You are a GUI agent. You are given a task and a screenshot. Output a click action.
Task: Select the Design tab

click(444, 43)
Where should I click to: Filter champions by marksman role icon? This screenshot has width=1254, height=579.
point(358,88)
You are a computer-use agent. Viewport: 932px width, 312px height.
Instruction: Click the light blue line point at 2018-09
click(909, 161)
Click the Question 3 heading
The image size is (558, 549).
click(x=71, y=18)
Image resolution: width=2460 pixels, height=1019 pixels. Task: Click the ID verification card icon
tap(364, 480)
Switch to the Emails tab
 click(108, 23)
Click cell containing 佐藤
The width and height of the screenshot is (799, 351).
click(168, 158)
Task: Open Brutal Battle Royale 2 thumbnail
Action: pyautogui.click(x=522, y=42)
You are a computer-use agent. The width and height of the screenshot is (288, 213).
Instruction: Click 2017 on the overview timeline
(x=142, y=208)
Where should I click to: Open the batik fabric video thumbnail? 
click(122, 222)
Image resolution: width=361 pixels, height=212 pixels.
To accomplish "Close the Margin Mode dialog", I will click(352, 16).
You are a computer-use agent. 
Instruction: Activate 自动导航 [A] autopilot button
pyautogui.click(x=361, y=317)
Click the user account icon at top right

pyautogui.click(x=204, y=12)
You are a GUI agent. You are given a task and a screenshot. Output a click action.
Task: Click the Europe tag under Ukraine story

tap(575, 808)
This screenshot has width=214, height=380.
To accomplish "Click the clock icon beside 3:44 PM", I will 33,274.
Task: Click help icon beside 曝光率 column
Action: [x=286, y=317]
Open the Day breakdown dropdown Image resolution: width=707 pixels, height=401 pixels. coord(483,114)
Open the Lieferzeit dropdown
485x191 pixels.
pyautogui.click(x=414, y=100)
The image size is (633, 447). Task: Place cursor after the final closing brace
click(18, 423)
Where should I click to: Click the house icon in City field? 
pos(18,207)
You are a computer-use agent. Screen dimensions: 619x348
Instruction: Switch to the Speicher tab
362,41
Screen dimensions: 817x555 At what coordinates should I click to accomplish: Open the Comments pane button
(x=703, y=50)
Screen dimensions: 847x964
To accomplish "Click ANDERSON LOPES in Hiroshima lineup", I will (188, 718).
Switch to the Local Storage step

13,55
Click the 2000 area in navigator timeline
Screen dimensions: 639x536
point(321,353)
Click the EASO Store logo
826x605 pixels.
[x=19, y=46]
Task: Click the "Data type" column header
══════════
▶ Task brief:
The complete listing is to be repeated word for word.

▶ Answer space:
You are a GUI agent. You are given a task and a screenshot. Output a click action.
Task: Select the Design tab

click(444, 43)
Where should I click to: Filter champions by marksman role icon? This screenshot has width=1254, height=579.
point(358,88)
You are a computer-use agent. Viewport: 932px width, 312px height.
Instruction: Click the light blue line point at 2018-09
click(909, 161)
Click the Question 3 heading
The image size is (558, 549).
click(x=71, y=18)
Image resolution: width=2460 pixels, height=1019 pixels. Task: Click the ID verification card icon
tap(364, 480)
Switch to the Emails tab
 click(108, 23)
Click cell containing 佐藤
The width and height of the screenshot is (799, 351).
click(168, 158)
Task: Open Brutal Battle Royale 2 thumbnail
Action: pyautogui.click(x=522, y=42)
You are a computer-use agent. The width and height of the screenshot is (288, 213).
Instruction: Click 2017 on the overview timeline
(x=142, y=208)
Where should I click to: Open the batik fabric video thumbnail? 
click(122, 222)
Image resolution: width=361 pixels, height=212 pixels.
To accomplish "Close the Margin Mode dialog", I will click(352, 16).
You are a computer-use agent. 
Instruction: Activate 自动导航 [A] autopilot button
pyautogui.click(x=361, y=317)
Click the user account icon at top right

pyautogui.click(x=204, y=12)
You are a GUI agent. You are given a task and a screenshot. Output a click action.
Task: Click the Europe tag under Ukraine story

tap(575, 808)
This screenshot has width=214, height=380.
To accomplish "Click the clock icon beside 3:44 PM", I will 33,274.
Task: Click help icon beside 曝光率 column
Action: [x=286, y=317]
Open the Day breakdown dropdown Image resolution: width=707 pixels, height=401 pixels. coord(483,114)
Open the Lieferzeit dropdown
485x191 pixels.
pyautogui.click(x=414, y=100)
The image size is (633, 447). Task: Place cursor after the final closing brace
click(18, 423)
Where should I click to: Click the house icon in City field? 
pos(18,207)
You are a computer-use agent. Screen dimensions: 619x348
Instruction: Switch to the Speicher tab
362,41
Screen dimensions: 817x555 At what coordinates should I click to accomplish: Open the Comments pane button
(x=703, y=50)
Screen dimensions: 847x964
To accomplish "Click ANDERSON LOPES in Hiroshima lineup", I will (188, 718).
Switch to the Local Storage step

13,55
Click the 2000 area in navigator timeline
Screen dimensions: 639x536
point(321,353)
Click the EASO Store logo
826x605 pixels.
[x=19, y=46]
Task: Click the "Data type" column header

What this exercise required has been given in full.